Ministers have launched a major reform programme in a bid to overhaul the prison system after a spate of serious disturbances and worsening safety standards.
In the year to September, assaults in jails in England and Wales reached a record high of 25,049 - equivalent to more than 60 every day, the most recent official statistics show.
In a highly critical assessment, the committee warned that violence is "spiralling out of control" and described overcrowding as "chronic".
Its report said: "Over the last 25 years, the prison population has nearly doubled, and almost all adult prisons now operate at or near full operational capacity and well above their certified normal capacity."
Unless "determined action" is taken to significantly reduce the current prison population, the "regime improvements" envisaged by the authorities' reform agenda will remain unattainable, the paper warned.
Regimes in all prison establishments visited were said to be "inadequate", with a considerable number of prisoners spending up to 22 hours per day locked up in their cells.
At one youth offenders institution, some juveniles could spend up to 23 and a half hours a day locked up alone in their cells, according to the committee, which argued that holding youngsters in such conditions amounts to "inhuman and degrading treatment".
The report said: " The cumulative effect of certain systemic failings was that none of the establishments visited could be considered safe for prisoners or staff."
It also claimed that, at both Doncaster and Pentonville, operational safety had been compromised in part due to low staffing levels or inadequate deployment of staff on wings.

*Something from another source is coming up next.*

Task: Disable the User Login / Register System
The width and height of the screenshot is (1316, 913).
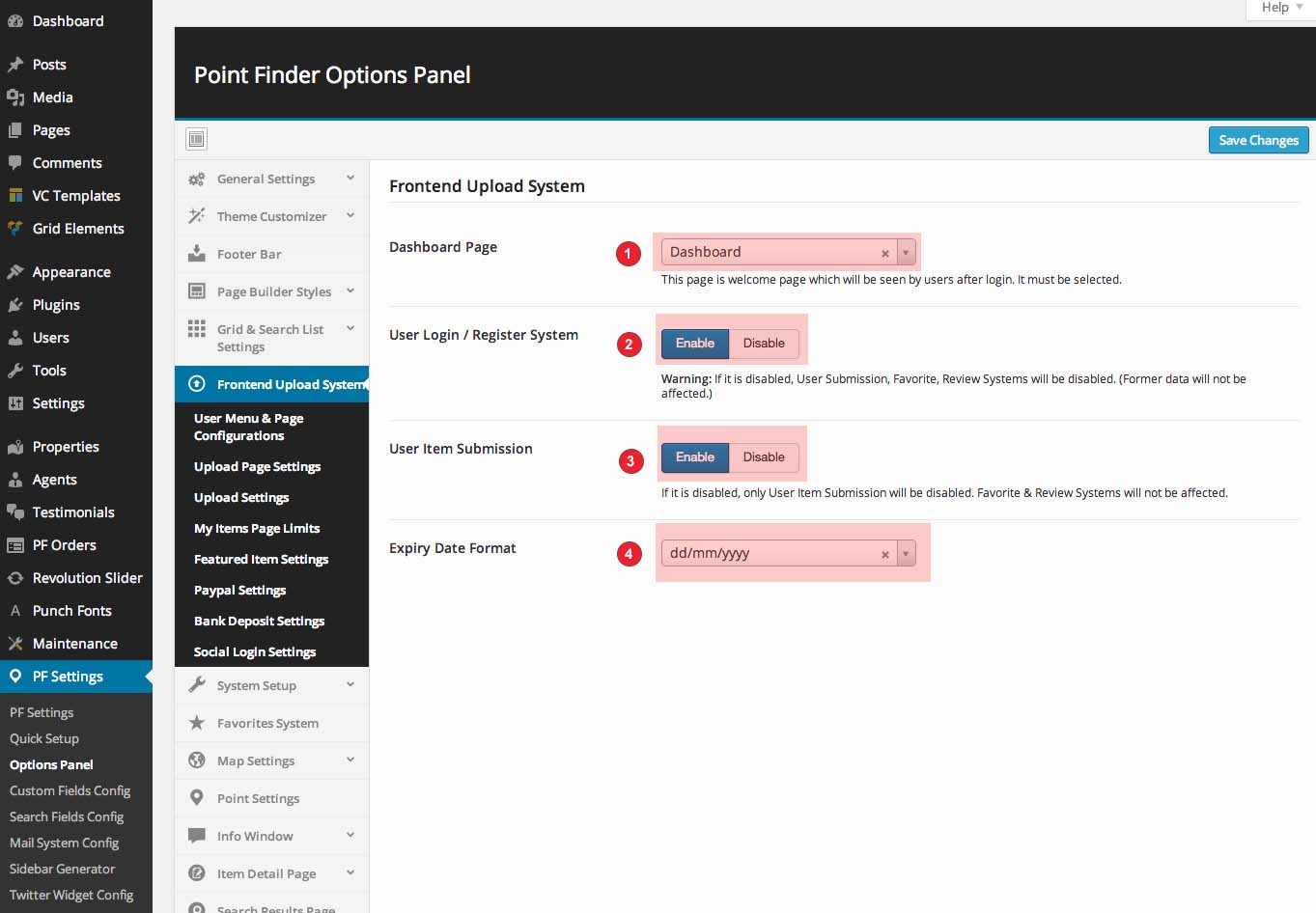Action: click(763, 344)
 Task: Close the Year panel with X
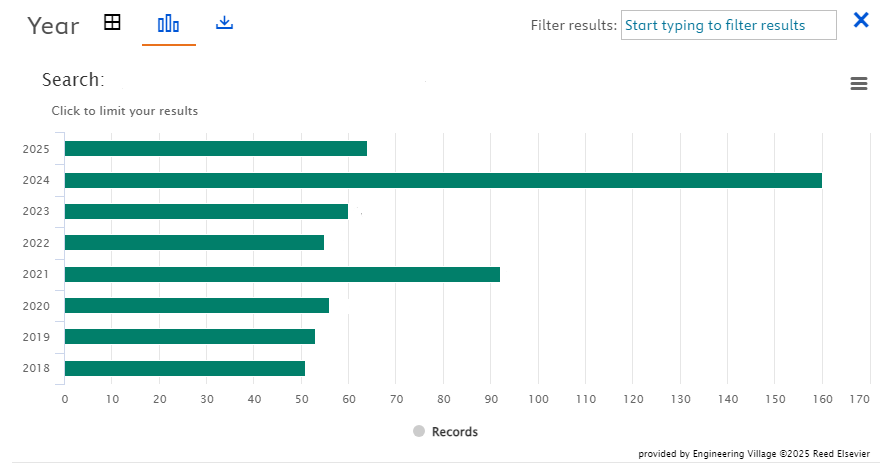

John Wadham, chairman of the UK National Preventive Mechanism (NPM), a collection of bodies which have powers to inspect or monitor places of detention, said: "The CPT report gives the NPM much to reflect on. A great deal of what they say echoes our own concerns.
"Our research shows that more than 124,000 people are detained in the UK on any given day. This report is an important reminder that there is much to be done to improve the conditions in which people are held and how they are treated.
"I am particularly concerned by their finding that a number of children held in one young offender institution spent 23.5 hours a day locked in their cells. I agree with the CPT that such conditions amount to inhuman and degrading treatment."